◆ Text section ◆
Member Login
Username:Password:
or Sign up here
Discover

IRIDIUM (SATELLITE)

Iridium Logo

The 'Iridium' satellite constellation is a system of 66 active communication satellites with spares in orbit and on the ground. It allows worldwide voice and data communications using handheld satellite phones. The Iridium network is unique in that it covers the whole earth, including poles, oceans and airways. The service is interdicted by American embargoes in North Korea, Iran, Libya and Sudan; if one tries to use the Iridium service in one of these countries it will not work.
The company derives its name from the chemical element known as Iridium; the size of the satellite constellation projected in the early stages of planning was 77 – which is equivalent to the atomic number for Iridium.
The satellites are frequently visible in the night sky as satellite flares – a phenomenon typically observed as short-lived bright flashes of light.

Contents
History
Present status
Services
Prepaid service
Post-paid service
Phone numbers
Paging service
Technical details
The constellation
The satellites
Earth base-stations
Other technical information
Patents
In popular culture
Quotes
See also
Notes
External links

History


Iridium communications service was launched on November 1, 1998 and went into Chapter 11 bankruptcy on August 13, 1999. The first Iridium call was made by then-Vice President of the United States Al Gore. Motorola provided the technology and major financial backing.
Its financial failure was largely due to insufficient demand for the service, coupled with a massive initial capital cost running into the billions of dollars (the handsets could not operate until the entire constellation was in place). The increased coverage of terrestrial cellular networks (e.g. GSM) and the rise of roaming agreements between cellular providers proved to be fierce competition. The cost of service was also prohibitive for many users, despite the continuous worldwide coverage of the Iridium service. In addition, the bulkiness and expense of the handheld devices when compared to terrestrial cellular mobile phones discouraged adoption among potential users.

◆ Task 1 ◆
According to the Iridium satellite article, why does the company bear the name Iridium?
◆ Task 2 ◆
Reproduce, character for character, the part of the Lines of data entries that begins at the line containing "Viewport: 1151px width, 371px height." and runs through the final entry, with both ends included.

[Lines of data]
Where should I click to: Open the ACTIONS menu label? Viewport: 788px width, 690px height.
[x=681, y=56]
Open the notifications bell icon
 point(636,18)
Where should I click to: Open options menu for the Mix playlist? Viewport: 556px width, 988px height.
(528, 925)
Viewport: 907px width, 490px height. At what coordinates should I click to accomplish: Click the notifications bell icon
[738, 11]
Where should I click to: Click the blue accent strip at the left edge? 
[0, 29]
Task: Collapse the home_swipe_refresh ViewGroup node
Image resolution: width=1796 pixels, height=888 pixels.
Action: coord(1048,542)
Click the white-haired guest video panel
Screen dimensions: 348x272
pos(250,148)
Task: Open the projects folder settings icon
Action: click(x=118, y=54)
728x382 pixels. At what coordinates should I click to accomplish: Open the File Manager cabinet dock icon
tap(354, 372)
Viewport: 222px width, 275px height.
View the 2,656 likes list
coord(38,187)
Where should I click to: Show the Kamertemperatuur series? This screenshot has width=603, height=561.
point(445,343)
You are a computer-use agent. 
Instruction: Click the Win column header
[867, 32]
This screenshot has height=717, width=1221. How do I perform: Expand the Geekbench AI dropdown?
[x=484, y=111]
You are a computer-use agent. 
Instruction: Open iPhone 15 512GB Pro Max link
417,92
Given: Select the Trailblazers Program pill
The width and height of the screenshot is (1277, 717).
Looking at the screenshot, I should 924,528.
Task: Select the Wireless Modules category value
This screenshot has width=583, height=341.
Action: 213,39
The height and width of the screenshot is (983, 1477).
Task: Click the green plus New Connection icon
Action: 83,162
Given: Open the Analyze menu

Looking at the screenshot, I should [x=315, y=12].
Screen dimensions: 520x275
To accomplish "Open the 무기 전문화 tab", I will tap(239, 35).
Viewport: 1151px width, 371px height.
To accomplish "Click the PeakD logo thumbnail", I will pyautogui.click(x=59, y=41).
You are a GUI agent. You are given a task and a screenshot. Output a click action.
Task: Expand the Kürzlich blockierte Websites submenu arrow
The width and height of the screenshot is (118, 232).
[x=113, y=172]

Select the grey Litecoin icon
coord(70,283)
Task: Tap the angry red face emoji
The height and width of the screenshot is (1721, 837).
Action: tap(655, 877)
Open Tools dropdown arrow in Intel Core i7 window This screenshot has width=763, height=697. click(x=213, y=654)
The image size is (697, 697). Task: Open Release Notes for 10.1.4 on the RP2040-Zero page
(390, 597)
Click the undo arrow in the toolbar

◆ Task result 1 ◆
The name comes from the chemical element iridium. Early planning projected a constellation of 77 satellites, which matches iridium's atomic number.

◆ Task result 2 ◆
Viewport: 1151px width, 371px height.
To accomplish "Click the PeakD logo thumbnail", I will pyautogui.click(x=59, y=41).
You are a GUI agent. You are given a task and a screenshot. Output a click action.
Task: Expand the Kürzlich blockierte Websites submenu arrow
The width and height of the screenshot is (118, 232).
[x=113, y=172]

Select the grey Litecoin icon
coord(70,283)
Task: Tap the angry red face emoji
The height and width of the screenshot is (1721, 837).
Action: tap(655, 877)
Open Tools dropdown arrow in Intel Core i7 window This screenshot has width=763, height=697. click(x=213, y=654)
The image size is (697, 697). Task: Open Release Notes for 10.1.4 on the RP2040-Zero page
(390, 597)
Click the undo arrow in the toolbar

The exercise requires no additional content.